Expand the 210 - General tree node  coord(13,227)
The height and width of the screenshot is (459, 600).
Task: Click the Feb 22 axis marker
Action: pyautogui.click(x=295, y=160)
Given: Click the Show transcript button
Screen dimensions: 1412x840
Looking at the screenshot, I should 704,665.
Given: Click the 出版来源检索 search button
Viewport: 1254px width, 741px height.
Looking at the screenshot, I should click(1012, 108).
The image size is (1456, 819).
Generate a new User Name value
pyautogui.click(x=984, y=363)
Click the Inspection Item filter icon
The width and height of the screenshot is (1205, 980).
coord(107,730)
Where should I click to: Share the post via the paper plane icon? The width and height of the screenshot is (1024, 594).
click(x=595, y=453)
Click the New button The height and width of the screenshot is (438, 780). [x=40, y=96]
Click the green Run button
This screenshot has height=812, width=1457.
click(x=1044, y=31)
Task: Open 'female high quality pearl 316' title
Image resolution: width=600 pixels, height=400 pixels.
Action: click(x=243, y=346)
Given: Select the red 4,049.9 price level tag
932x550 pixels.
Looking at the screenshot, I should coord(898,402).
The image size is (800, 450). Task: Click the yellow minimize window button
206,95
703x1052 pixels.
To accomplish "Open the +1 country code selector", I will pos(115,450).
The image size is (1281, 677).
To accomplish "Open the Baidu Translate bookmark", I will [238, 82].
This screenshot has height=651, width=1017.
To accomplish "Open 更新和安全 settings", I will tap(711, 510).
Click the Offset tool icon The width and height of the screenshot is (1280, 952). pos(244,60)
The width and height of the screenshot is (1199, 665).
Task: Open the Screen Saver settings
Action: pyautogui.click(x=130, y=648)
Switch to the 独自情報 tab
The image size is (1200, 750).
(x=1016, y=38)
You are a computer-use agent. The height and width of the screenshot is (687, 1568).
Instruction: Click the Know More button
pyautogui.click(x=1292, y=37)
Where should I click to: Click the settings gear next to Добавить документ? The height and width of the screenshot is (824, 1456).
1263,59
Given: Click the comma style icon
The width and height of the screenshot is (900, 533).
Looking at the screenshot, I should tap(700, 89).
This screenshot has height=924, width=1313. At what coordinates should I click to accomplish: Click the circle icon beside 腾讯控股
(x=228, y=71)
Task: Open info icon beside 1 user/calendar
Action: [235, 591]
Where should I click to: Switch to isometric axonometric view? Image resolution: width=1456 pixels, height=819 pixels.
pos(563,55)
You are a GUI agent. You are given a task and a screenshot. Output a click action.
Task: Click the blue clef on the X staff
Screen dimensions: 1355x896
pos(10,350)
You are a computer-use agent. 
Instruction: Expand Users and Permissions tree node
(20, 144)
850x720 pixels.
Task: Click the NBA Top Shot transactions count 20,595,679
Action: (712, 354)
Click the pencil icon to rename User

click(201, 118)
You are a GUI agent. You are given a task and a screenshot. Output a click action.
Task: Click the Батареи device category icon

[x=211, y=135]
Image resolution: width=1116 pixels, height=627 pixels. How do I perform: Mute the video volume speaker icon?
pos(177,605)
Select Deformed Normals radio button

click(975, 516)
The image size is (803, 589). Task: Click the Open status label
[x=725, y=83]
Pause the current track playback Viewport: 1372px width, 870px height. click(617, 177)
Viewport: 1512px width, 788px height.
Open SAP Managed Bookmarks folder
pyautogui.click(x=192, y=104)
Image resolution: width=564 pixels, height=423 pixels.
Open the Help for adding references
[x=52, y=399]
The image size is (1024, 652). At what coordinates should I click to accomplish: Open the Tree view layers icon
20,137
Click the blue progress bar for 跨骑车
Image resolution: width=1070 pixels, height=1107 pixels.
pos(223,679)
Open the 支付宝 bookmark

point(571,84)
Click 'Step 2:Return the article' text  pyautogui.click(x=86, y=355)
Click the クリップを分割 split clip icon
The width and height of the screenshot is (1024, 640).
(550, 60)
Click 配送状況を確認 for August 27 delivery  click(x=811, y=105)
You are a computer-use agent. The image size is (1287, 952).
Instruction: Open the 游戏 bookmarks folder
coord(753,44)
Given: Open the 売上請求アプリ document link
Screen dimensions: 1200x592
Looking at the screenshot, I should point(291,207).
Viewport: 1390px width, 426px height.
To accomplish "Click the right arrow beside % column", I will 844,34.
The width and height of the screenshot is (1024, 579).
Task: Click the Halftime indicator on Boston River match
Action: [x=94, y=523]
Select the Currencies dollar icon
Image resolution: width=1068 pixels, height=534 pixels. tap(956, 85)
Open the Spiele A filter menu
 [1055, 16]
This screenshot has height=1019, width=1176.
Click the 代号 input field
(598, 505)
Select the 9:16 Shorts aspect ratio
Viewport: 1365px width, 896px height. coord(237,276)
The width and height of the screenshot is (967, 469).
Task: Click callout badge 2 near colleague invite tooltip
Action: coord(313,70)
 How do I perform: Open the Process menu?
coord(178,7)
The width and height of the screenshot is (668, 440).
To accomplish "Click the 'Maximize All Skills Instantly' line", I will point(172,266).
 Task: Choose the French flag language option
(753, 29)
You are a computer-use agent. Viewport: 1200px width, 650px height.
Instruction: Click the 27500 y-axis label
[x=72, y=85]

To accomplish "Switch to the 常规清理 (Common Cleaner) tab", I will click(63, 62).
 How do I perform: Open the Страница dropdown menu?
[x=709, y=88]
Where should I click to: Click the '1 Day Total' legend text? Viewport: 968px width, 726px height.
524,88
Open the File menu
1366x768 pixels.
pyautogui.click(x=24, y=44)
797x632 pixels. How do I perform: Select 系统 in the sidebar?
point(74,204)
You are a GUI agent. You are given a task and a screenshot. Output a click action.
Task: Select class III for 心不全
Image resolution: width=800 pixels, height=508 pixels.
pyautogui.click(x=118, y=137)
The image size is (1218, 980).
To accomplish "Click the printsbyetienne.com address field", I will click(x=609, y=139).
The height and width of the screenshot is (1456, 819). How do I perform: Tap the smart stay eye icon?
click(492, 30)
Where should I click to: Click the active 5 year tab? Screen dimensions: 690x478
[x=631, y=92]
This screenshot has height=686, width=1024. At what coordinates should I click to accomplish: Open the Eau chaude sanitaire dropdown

++++++++

- _The exercise_
Can you convert every line of the listing above into a JSON array of strings, with one string per line and blank lines omitted?

- _Solution for this exercise_
[
  "Expand the 210 - General tree node  coord(13,227)",
  "The height and width of the screenshot is (459, 600).",
  "Task: Click the Feb 22 axis marker",
  "Action: pyautogui.click(x=295, y=160)",
  "Given: Click the Show transcript button",
  "Screen dimensions: 1412x840",
  "Looking at the screenshot, I should 704,665.",
  "Given: Click the 出版来源检索 search button",
  "Viewport: 1254px width, 741px height.",
  "Looking at the screenshot, I should click(1012, 108).",
  "The image size is (1456, 819).",
  "Generate a new User Name value",
  "pyautogui.click(x=984, y=363)",
  "Click the Inspection Item filter icon",
  "The width and height of the screenshot is (1205, 980).",
  "coord(107,730)",
  "Where should I click to: Share the post via the paper plane icon? The width and height of the screenshot is (1024, 594).",
  "click(x=595, y=453)",
  "Click the New button The height and width of the screenshot is (438, 780). [x=40, y=96]",
  "Click the green Run button",
  "This screenshot has height=812, width=1457.",
  "click(x=1044, y=31)",
  "Task: Open 'female high quality pearl 316' title",
  "Image resolution: width=600 pixels, height=400 pixels.",
  "Action: click(x=243, y=346)",
  "Given: Select the red 4,049.9 price level tag",
  "932x550 pixels.",
  "Looking at the screenshot, I should coord(898,402).",
  "The image size is (800, 450). Task: Click the yellow minimize window button",
  "206,95",
  "703x1052 pixels.",
  "To accomplish \"Open the +1 country code selector\", I will pos(115,450).",
  "The image size is (1281, 677).",
  "To accomplish \"Open the Baidu Translate bookmark\", I will [238, 82].",
  "This screenshot has height=651, width=1017.",
  "To accomplish \"Open 更新和安全 settings\", I will tap(711, 510).",
  "Click the Offset tool icon The width and height of the screenshot is (1280, 952). pos(244,60)",
  "The width and height of the screenshot is (1199, 665).",
  "Task: Open the Screen Saver settings",
  "Action: pyautogui.click(x=130, y=648)",
  "Switch to the 独自情報 tab",
  "The image size is (1200, 750).",
  "(x=1016, y=38)",
  "You are a computer-use agent. The height and width of the screenshot is (687, 1568).",
  "Instruction: Click the Know More button",
  "pyautogui.click(x=1292, y=37)",
  "Where should I click to: Click the settings gear next to Добавить документ? The height and width of the screenshot is (824, 1456).",
  "1263,59",
  "Given: Click the comma style icon",
  "The width and height of the screenshot is (900, 533).",
  "Looking at the screenshot, I should tap(700, 89).",
  "This screenshot has height=924, width=1313. At what coordinates should I click to accomplish: Click the circle icon beside 腾讯控股",
  "(x=228, y=71)",
  "Task: Open info icon beside 1 user/calendar",
  "Action: [235, 591]",
  "Where should I click to: Switch to isometric axonometric view? Image resolution: width=1456 pixels, height=819 pixels.",
  "pos(563,55)",
  "You are a GUI agent. You are given a task and a screenshot. Output a click action.",
  "Task: Click the blue clef on the X staff",
  "Screen dimensions: 1355x896",
  "pos(10,350)",
  "You are a computer-use agent. ",
  "Instruction: Expand Users and Permissions tree node",
  "(20, 144)",
  "850x720 pixels.",
  "Task: Click the NBA Top Shot transactions count 20,595,679",
  "Action: (712, 354)",
  "Click the pencil icon to rename User",
  "click(201, 118)",
  "You are a GUI agent. You are given a task and a screenshot. Output a click action.",
  "Task: Click the Батареи device category icon",
  "[x=211, y=135]",
  "Image resolution: width=1116 pixels, height=627 pixels. How do I perform: Mute the video volume speaker icon?",
  "pos(177,605)",
  "Select Deformed Normals radio button",
  "click(975, 516)",
  "The image size is (803, 589). Task: Click the Open status label",
  "[x=725, y=83]",
  "Pause the current track playback Viewport: 1372px width, 870px height. click(617, 177)",
  "Viewport: 1512px width, 788px height.",
  "Open SAP Managed Bookmarks folder",
  "pyautogui.click(x=192, y=104)",
  "Image resolution: width=564 pixels, height=423 pixels.",
  "Open the Help for adding references",
  "[x=52, y=399]",
  "The image size is (1024, 652). At what coordinates should I click to accomplish: Open the Tree view layers icon",
  "20,137",
  "Click the blue progress bar for 跨骑车",
  "Image resolution: width=1070 pixels, height=1107 pixels.",
  "pos(223,679)",
  "Open the 支付宝 bookmark",
  "point(571,84)",
  "Click 'Step 2:Return the article' text  pyautogui.click(x=86, y=355)",
  "Click the クリップを分割 split clip icon",
  "The width and height of the screenshot is (1024, 640).",
  "(550, 60)",
  "Click 配送状況を確認 for August 27 delivery  click(x=811, y=105)",
  "You are a computer-use agent. The image size is (1287, 952).",
  "Instruction: Open the 游戏 bookmarks folder",
  "coord(753,44)",
  "Given: Open the 売上請求アプリ document link",
  "Screen dimensions: 1200x592",
  "Looking at the screenshot, I should point(291,207).",
  "Viewport: 1390px width, 426px height.",
  "To accomplish \"Click the right arrow beside % column\", I will 844,34.",
  "The width and height of the screenshot is (1024, 579).",
  "Task: Click the Halftime indicator on Boston River match",
  "Action: [x=94, y=523]",
  "Select the Currencies dollar icon",
  "Image resolution: width=1068 pixels, height=534 pixels. tap(956, 85)",
  "Open the Spiele A filter menu",
  " [1055, 16]",
  "This screenshot has height=1019, width=1176.",
  "Click the 代号 input field",
  "(598, 505)",
  "Select the 9:16 Shorts aspect ratio",
  "Viewport: 1365px width, 896px height. coord(237,276)",
  "The width and height of the screenshot is (967, 469).",
  "Task: Click callout badge 2 near colleague invite tooltip",
  "Action: coord(313,70)",
  " How do I perform: Open the Process menu?",
  "coord(178,7)",
  "The width and height of the screenshot is (668, 440).",
  "To accomplish \"Click the 'Maximize All Skills Instantly' line\", I will point(172,266).",
  " Task: Choose the French flag language option",
  "(753, 29)",
  "You are a computer-use agent. Viewport: 1200px width, 650px height.",
  "Instruction: Click the 27500 y-axis label",
  "[x=72, y=85]",
  "To accomplish \"Switch to the 常规清理 (Common Cleaner) tab\", I will click(63, 62).",
  " How do I perform: Open the Страница dropdown menu?",
  "[x=709, y=88]",
  "Where should I click to: Click the '1 Day Total' legend text? Viewport: 968px width, 726px height.",
  "524,88",
  "Open the File menu",
  "1366x768 pixels.",
  "pyautogui.click(x=24, y=44)",
  "797x632 pixels. How do I perform: Select 系统 in the sidebar?",
  "point(74,204)",
  "You are a GUI agent. You are given a task and a screenshot. Output a click action.",
  "Task: Select class III for 心不全",
  "Image resolution: width=800 pixels, height=508 pixels.",
  "pyautogui.click(x=118, y=137)",
  "The image size is (1218, 980).",
  "To accomplish \"Click the printsbyetienne.com address field\", I will click(x=609, y=139).",
  "The height and width of the screenshot is (1456, 819). How do I perform: Tap the smart stay eye icon?",
  "click(492, 30)",
  "Where should I click to: Click the active 5 year tab? Screen dimensions: 690x478",
  "[x=631, y=92]",
  "This screenshot has height=686, width=1024. At what coordinates should I click to accomplish: Open the Eau chaude sanitaire dropdown"
]